Fisher’s $7.5 million salary in 2018 ranked as the fourth-highest in college football behind Alabama’s Nick Saban, Ohio State’s Urban Meyer and Michigan’s Jim Harbaugh. He was the SEC’s second-highest paid coach at the time.

Fisher’s bonus opportunities are as followed.

  • Win the SEC West: $100,00
  • Win SEC title game: $200,000
  • Make non-New Year’s Six bowl game: $100,000
  • Make New Year’s Six bowl game: $200,000
  • Make College Football Playoff: $300,000
  • Make CFP finals: $500,000
  • Win national title: $1 million

He earned a $100,000 bonus for the Aggies playing in the Gator Bowl, and he triggered a $150,000 bonus in his first year for the Aggies’ success in the classroom.

That means he earned close to $8 million in his first year at TAMU alone, and he did it again in 2019.

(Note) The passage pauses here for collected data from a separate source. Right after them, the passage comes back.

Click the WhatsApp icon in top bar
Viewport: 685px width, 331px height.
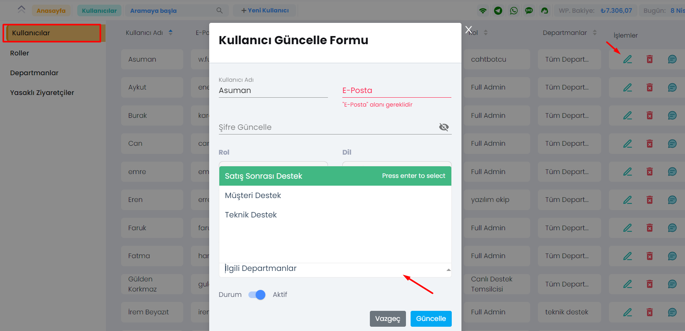coord(514,11)
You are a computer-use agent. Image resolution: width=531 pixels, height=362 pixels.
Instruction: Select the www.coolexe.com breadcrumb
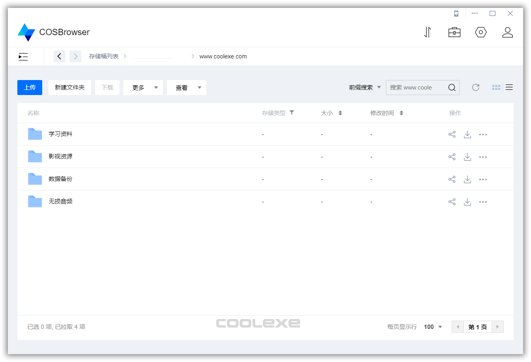(x=223, y=56)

Texas A&M gave Fisher an extension in 2021, paying him $95 million over 10 years, which was about a 25 percent increase from his former contract. According to CBS reporter Barrett Sallee, he’ll earn $9 million in 2022 and $9.15 million in 2023. That figure makes him the second highest-paid coach in college football behind Saban.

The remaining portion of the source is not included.